CN103117058A

CN103117058A - Multi-voice engine switch system and method based on intelligent television platform

Info

Publication number: CN103117058A
Application number: CN201210558320XA
Authority: CN
Inventors: 陈冠霖; 赵波; 刘贤洪; 杨金峰; 毕端
Original assignee: Sichuan Changhong Electric Co Ltd
Current assignee: Sichuan Changhong Electric Co Ltd
Priority date: 2012-12-20
Filing date: 2012-12-20
Publication date: 2013-05-22
Anticipated expiration: 2032-12-20
Also published as: CN103117058B

Abstract

The invention relates to intelligent television software platforms and discloses a multi-voice engine switch method based on an intelligent television platform. The purposes that a voice engine with highest identifying efficiency at present can be automatically searched and switching is carried out are achieved, and voice interactive experience of a user can be improved. The method includes that when the user operates a voice application program and uses a voice identifying function, a voice engine selection module obtains collected voice data through a voice application interface, then the voice data are transmitted to each voice engine module, response time of returning of an identifying result by each voice engine module is recorded and compared, and a voice engine module with the shortest response time is selected and switching is carried out.
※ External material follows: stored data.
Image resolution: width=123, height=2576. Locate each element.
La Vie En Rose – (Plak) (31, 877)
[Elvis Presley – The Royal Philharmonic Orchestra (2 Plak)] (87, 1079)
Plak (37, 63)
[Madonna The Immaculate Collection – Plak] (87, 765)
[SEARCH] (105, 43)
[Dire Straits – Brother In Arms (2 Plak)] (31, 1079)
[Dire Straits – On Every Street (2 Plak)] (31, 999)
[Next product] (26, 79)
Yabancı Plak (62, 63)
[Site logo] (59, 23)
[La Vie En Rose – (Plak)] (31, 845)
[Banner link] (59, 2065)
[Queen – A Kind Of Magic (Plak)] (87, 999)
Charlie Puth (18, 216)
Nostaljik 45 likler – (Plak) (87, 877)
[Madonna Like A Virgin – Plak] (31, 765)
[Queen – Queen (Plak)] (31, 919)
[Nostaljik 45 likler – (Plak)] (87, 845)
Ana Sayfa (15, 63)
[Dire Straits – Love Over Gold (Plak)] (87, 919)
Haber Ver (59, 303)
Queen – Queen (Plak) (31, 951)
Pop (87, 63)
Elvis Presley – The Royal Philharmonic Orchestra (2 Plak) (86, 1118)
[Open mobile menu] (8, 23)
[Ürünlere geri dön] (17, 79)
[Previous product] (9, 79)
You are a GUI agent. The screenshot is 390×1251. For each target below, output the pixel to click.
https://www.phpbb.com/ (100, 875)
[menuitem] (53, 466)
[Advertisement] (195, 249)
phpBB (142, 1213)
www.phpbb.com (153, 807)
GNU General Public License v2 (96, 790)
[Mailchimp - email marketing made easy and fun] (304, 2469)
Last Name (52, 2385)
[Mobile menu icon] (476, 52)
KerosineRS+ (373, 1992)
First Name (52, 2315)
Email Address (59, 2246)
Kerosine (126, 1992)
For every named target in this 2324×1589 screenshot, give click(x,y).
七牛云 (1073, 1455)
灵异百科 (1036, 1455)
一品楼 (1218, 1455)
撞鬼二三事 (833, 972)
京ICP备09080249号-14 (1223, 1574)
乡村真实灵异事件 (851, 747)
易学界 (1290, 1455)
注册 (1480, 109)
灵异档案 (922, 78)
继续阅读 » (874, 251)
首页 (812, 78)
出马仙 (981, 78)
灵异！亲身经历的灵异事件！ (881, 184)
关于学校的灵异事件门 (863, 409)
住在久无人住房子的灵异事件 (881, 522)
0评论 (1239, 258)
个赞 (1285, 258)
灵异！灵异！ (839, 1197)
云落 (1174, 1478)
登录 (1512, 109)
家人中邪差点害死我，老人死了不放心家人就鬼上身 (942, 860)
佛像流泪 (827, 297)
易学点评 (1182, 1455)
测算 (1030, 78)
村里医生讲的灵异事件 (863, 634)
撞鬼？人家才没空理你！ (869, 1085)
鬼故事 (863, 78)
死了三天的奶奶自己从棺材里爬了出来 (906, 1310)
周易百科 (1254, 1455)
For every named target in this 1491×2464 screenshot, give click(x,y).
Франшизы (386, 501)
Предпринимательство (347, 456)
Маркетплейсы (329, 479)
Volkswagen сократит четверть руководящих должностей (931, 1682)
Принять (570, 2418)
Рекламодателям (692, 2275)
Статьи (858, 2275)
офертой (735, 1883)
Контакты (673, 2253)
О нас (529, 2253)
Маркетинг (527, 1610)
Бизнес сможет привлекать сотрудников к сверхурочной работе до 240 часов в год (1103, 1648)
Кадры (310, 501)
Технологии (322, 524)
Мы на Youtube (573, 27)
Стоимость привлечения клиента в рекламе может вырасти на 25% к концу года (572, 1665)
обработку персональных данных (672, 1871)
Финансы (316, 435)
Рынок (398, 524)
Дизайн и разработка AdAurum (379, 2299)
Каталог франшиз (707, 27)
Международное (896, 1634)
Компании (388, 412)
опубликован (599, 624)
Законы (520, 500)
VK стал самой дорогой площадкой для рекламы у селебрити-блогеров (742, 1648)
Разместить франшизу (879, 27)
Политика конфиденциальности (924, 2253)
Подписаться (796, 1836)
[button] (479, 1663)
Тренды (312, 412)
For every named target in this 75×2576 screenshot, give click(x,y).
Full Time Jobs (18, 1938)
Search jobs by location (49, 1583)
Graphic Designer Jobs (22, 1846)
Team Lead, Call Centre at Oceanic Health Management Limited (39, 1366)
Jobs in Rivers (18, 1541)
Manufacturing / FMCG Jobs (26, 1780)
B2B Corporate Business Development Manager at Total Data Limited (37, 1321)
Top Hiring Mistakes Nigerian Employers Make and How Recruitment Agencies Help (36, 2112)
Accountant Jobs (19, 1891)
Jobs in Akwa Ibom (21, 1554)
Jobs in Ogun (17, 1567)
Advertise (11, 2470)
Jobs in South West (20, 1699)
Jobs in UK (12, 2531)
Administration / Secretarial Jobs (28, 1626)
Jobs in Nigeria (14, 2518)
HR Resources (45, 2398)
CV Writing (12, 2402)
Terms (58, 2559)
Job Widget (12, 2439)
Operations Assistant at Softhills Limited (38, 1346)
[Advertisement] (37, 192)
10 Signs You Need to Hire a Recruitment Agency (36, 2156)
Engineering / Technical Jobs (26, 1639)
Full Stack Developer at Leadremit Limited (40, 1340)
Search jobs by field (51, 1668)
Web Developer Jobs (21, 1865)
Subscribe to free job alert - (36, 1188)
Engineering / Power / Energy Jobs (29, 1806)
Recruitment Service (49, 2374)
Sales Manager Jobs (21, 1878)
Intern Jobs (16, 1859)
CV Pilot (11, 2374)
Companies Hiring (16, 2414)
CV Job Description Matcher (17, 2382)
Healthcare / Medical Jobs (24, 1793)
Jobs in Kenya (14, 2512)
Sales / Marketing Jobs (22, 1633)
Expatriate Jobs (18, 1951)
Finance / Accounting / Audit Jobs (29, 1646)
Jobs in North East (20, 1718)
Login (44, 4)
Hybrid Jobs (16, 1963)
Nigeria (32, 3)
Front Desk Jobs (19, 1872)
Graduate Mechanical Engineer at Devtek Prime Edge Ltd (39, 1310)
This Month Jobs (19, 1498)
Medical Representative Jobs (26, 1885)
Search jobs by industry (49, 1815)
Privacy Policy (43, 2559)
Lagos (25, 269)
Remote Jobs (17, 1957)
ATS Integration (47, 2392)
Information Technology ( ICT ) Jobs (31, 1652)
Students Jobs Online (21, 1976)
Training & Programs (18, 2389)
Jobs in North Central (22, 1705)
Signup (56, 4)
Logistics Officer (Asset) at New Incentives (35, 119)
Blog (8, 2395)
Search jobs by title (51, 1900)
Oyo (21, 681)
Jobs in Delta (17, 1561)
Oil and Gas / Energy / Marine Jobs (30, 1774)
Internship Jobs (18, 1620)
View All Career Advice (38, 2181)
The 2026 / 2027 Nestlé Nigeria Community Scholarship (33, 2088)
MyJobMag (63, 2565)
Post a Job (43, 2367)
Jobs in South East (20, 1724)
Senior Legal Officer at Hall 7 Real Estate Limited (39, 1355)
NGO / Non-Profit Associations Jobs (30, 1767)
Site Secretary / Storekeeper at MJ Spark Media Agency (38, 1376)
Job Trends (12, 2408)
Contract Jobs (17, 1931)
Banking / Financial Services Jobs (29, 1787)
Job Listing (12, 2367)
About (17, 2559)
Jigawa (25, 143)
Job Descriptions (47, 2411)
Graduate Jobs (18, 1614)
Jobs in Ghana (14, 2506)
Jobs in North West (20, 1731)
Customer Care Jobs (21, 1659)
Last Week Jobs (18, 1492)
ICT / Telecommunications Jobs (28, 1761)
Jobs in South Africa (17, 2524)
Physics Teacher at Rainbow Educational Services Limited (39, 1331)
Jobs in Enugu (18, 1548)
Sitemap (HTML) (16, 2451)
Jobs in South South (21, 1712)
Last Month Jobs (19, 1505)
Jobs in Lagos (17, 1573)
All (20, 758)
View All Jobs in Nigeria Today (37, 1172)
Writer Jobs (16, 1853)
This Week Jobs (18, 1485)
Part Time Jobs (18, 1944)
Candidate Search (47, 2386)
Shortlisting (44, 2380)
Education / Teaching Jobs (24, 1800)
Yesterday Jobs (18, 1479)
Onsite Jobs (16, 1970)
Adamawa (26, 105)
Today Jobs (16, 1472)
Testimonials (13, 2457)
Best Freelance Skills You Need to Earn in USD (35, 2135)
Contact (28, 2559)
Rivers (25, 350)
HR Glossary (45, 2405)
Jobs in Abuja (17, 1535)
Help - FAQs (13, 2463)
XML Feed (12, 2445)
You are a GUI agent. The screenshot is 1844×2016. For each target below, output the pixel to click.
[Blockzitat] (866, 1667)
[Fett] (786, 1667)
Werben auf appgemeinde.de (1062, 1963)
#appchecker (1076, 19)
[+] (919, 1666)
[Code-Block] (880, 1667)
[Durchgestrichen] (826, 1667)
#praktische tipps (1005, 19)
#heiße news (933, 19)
In addition, the invention further discloses a corresponding switch system which is suitable for achieving a quick voice identifying function in an intelligent television.

Description

More voice engine switched system and method based on the intelligent television platform

Technical field

The present invention relates to the intelligent television software platform, specifically, relate to a kind of more voice engine switched system and method based on the intelligent television platform.

Background technology

Along with television terminal is intelligent, the development of networking, the retrievable content of intelligent television has obtained abundant greatly, and function is more diversification also, and controlling of TV becomes more frequent and complicated thereupon.User's operating process has been simplified in the application of speech recognition technology on intelligent television greatly, and the user experiences and is greatly improved.Because speech recognition need to take huge system resource, intelligent television generally all connects cloud server by network at present and realizes speech identifying function;

Be used for realizing that the speech recognition engine of speech identifying function is comprised of speech detection module, characteristic extracting module and identification search module in server; Wherein, the function of speech detection module be carry out voice signal detection and with processing, TV is sent to this module with the primary voice data that collects, and voice signal data need to convert the data layout (such as 8K, 16bit) of standard in the speech detection module; Simultaneously, utilize efficient signal detection algorithm, judge the starting point and ending point of voice; Characteristic extracting module is received the audio data stream after detection, therefrom extracts the eigenvector stream that obtains voice signal.Phonetic feature is to utilize Digital Signal Processing, extracts the information of reacting its essential attribute most from voice signal.In this module, need to carry out the processing such as pre-emphasis, minute frame, windowing, product and conversion, Cepstrum Transform, difference to voice signal, finally obtain the eigenvector of tens of dimensions left and right; Acoustic model storehouse, dictionary/dictionary in the unknown phonic signal character that will receive of identification search module and engine and identify syntactic information and mate obtains the word sequence of suitable unknown phonetic feature.This process can be briefly described as follows: by retrieval dictionary/dictionary, sentence can be resolved into the sequence of phoneme by word sequence.The sequence of this phoneme combines with acoustic model, just obtains more reflecting the acoustic model unit sequence information of its essential attribute.Then, the information of the eigenvector of raw tone and all possible sentence candidate's acoustic model unit sequence is mated mutually, calculate its matching probability, select the acoustic model unit sequence with maximum a posteriori probability.By this unit sequence, can obtain with it corresponding word sequence, the word sequence of Here it is engine exports to TV.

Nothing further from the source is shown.